I have a big, noisy, fun family. Growing up, we lived around the corner from the McCartheys, a family with a set of kids that matched ours. So, we hung out together. Not all together. The big kids hung together. The middle kids hung together. And the youngest kids, my group, wished we could hang with the big and middle kids.
Once in a blue moon, we would all play together. We played only one game and only under absolutely perfect conditions. The game: Football. The conditions…There had to be snow on the ground, at least one foot deep and less than 24 hours old. It had to be COLD. It had to be nighttime. We had to have at least a dozen, preferably three dozen, players. The big kids had to play. It wouldn’t work without big kid representation and leadership. The middle kids and little kids wouldn’t dare suggest the game.
As the conditions developed, the little kids would extend hopeful hints. “Man, it is cold out. And the snow must be 10 feet deep!” The big kids would feign disinterest until the promise of fun overshadowed the fear of being uncool. After all, to make the game work, you needed a lot of kids. That meant allowing the little kids to play. You couldn’t relax the boundaries too often.
Once the decision was made, we all set into action. We called friends to call friends to come over right now. And, we dressed for battle.
Of course, only the McCarthey kids had instant access to actual snow clothes because we gathered at their house. Not to worry. A key element of the game was finding enough clothes to keep warm and relatively dry. We improvised. Shaun once wore a pair of striped toe socks as gloves. Maureen was fond of her colander/helmet. Not much protection from the cold but wonderfully intimidating. Veterans knew the trick of many, many layers…for warmth as well as padding. One kid attempted to use Mrs. McCarthey’s mink stole as shoulder pads. It was a technically sound concept however it didn’t fly with Mrs. McCarthey.

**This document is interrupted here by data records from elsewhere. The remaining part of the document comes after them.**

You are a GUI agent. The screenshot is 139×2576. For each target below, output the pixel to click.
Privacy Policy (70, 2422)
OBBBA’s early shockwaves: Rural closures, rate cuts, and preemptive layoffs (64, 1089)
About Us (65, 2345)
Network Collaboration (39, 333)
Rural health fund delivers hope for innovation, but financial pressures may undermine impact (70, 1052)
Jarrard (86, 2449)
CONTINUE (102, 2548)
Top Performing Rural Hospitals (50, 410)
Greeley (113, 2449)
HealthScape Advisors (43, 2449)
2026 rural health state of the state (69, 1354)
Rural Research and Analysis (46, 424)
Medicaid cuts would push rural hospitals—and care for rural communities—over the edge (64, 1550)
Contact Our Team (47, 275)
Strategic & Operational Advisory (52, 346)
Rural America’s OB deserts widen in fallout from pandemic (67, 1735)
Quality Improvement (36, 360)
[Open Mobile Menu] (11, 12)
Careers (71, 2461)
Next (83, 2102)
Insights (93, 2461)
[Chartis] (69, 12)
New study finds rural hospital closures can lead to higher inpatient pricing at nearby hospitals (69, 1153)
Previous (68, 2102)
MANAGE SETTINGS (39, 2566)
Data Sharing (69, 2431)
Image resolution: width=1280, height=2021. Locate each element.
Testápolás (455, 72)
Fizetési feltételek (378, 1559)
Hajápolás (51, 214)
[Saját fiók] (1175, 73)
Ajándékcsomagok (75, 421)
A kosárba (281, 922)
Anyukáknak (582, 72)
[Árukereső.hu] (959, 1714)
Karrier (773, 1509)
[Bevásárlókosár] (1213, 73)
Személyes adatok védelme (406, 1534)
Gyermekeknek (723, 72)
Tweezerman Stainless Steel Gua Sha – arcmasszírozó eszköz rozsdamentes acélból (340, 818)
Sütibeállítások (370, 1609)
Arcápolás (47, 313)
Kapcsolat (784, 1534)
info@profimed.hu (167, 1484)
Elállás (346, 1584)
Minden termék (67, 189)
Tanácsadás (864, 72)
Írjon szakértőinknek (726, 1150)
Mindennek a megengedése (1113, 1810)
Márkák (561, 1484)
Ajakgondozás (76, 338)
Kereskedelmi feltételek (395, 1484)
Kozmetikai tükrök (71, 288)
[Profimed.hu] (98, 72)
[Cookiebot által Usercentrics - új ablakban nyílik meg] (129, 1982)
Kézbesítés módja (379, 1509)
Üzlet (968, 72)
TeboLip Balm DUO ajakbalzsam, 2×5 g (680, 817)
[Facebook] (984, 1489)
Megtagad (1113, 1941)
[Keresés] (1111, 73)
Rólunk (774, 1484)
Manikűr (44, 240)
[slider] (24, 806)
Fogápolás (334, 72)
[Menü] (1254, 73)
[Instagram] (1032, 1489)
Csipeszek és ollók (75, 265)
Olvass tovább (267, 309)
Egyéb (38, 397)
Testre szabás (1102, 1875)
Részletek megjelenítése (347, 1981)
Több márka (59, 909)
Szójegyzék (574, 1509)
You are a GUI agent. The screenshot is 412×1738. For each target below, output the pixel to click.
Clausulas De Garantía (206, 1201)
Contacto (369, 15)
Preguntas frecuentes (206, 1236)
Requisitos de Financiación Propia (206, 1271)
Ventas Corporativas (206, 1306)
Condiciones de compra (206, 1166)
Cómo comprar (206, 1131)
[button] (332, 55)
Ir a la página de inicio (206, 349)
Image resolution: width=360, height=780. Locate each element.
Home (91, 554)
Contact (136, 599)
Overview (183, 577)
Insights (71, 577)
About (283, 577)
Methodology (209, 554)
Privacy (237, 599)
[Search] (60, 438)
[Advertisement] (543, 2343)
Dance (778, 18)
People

On the field, the two biggest male kids (sexist!) would assume the roles of Quarterback. Then, the de rigueur and humiliating team selection process. After that, we were off and playing and it was so much fun. We would run and tackle and pile on each other in the deep snow. You might get hurt and cry but not for too long because you would have to go in. We would laugh like babies, for the sheer delight of the moment. Time stood still and went too fast, like it does when you are deliriously happy.
At some point, enough of us would get cold, wet and hurt and we would pile into the house. Then, we would peel off thousands of layers of clothes and drink hot chocolate. Instantly, we would replay the game with impeccable recall, “Remember when I sacked you about a hundred miles behind the line of scrimmage? That was GREAT.”
Are you smiling? It’s fun to play a game. When was the last time you felt like that? Are you ready to stop taking yourself so darn seriously?
Good Game Guidelines…
People play games. As we get bigger, the games sometimes deteriorate. “I’m not going to wear my uniform today and see if anyone even notices.”
Dear reader, I encourage you to have some fun and to elevate the game playing in your life. You spend so much time at work. Why not PLAY instead?
Now, what I am about to suggest is not a replacement for a sound compensation and bonus program. It is an embellishment, an enhancement. My suggestion: Play LOTS of games. Have a LOT more fun.
You can play simple game or more sophisticated contests. If you want, you can even craft games that promote winning behaviors. Games can increase sales or the number of days your company goes without an injury. Have a surprise Highest Average Invoice Day…the winner gets a kite. Have a Meet and Greet day. The person who brings back the most business cards gets a $25 phone card. You could even have a “Random Acts of Kindness” week where you all go out of your way to do nice things for each other…and try not to get caught in the act.
Ready to play? Here are a few guidelines for setting up a fun, friendly and WINNING game…
- Put someone in charge.
- Set a time frame. The someone in charge is responsible for keeping the energy up and the game going…right through to the finish line.
- Consider what you want the game to accomplish. More sales? Better manners? New customers? Publicity for your shop? Better safety record? Better understanding of each others’ jobs? What behaviors would drive you in that direction?
- Create rules and write them down. Keep it simple.